The Chin are one of several diverse, non-Burmese ethnic groups living around the nation of Burma/Myanmar – and their situation at home is unsettled, at best. We were amazed to find Burmese refugees in our West Texas community – thinking that most would be clustered in the major American cities that are traditional ports-of-entry for immigrants. For their part, the Chin were amazed to find a group of Americans who knew of their circumstances back home, the government-sanctioned persecution that had driven them from their homelands to refugee camps, and – for a lucky few – a chance at refugee status, and a chance to begin a new life in some place like America.
The Chin are located in western Burma, along the border with India.

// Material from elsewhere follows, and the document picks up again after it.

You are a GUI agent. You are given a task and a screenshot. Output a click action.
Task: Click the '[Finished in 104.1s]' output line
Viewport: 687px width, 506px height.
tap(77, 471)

And though we had not met any Chin during our work in the refugee camps along the Thai/Burma border, we DID work with refugees from the Karen, the Shan and other ethnic groups in the eastern part of that troubled nation – who shared their own stories of burned-out villages, land-mine strewn trails, impressment into labor gangs, the beatings, the rapes, the killings and so much more.
Their being Christian – the result of 19th-century missions by the Baptists – didn’t help matters either, but provided one more point of contention with the Buddhist-majority government of Burma.
A persecuted people and a persecuted church, having fled their mountain/jungle homes in Asia for the desert flats of West Texas … only to find a group ready, willing and able to help them find their way around that home, to share all that America had to offer, while helping them share their story, and contribute their part to the community.
So, when all was said and done, my overseas mission continued long after I returned home, and it continues to this day. Who would have thought it would work out this way? It’s a mystery to me … but then, I truly believe that God DOES work in mysterious ways.